Task item: Go through the entries, filter for the word "Select", and copy every line that has it.

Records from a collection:
▼

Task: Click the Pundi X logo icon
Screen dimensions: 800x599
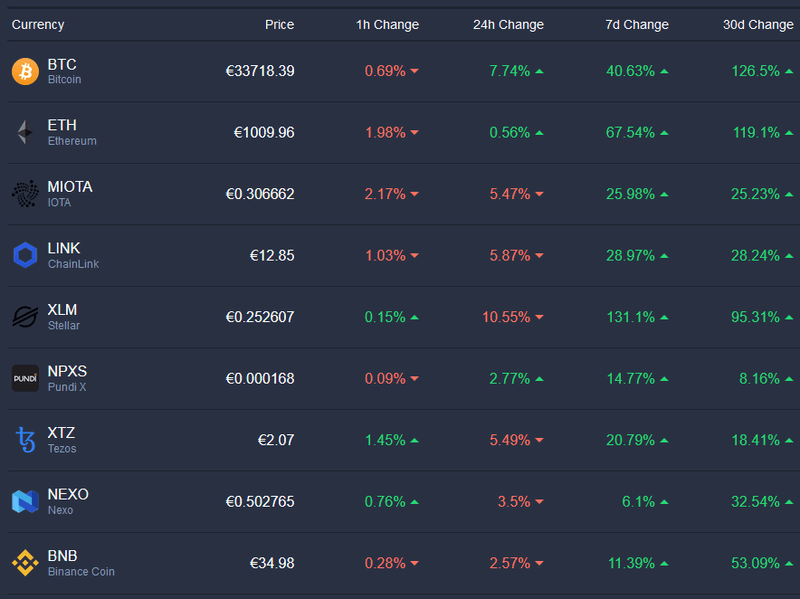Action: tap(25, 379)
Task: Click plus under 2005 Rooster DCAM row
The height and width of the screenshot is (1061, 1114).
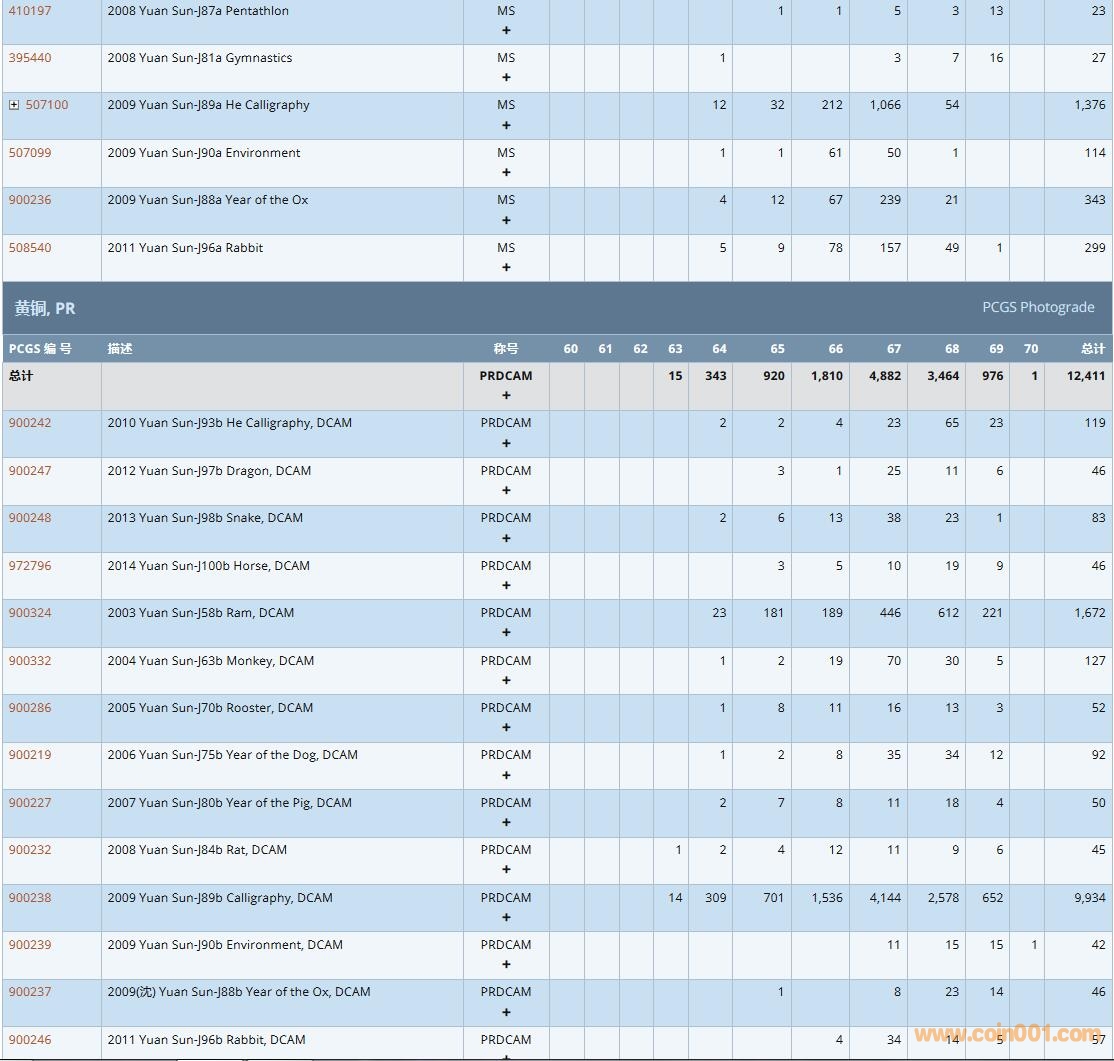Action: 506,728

▲
▼

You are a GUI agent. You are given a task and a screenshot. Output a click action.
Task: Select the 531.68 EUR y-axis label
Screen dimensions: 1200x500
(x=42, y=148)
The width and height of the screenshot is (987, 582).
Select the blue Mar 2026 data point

▲

Task response:
Task: Select the 531.68 EUR y-axis label
Select the blue Mar 2026 data point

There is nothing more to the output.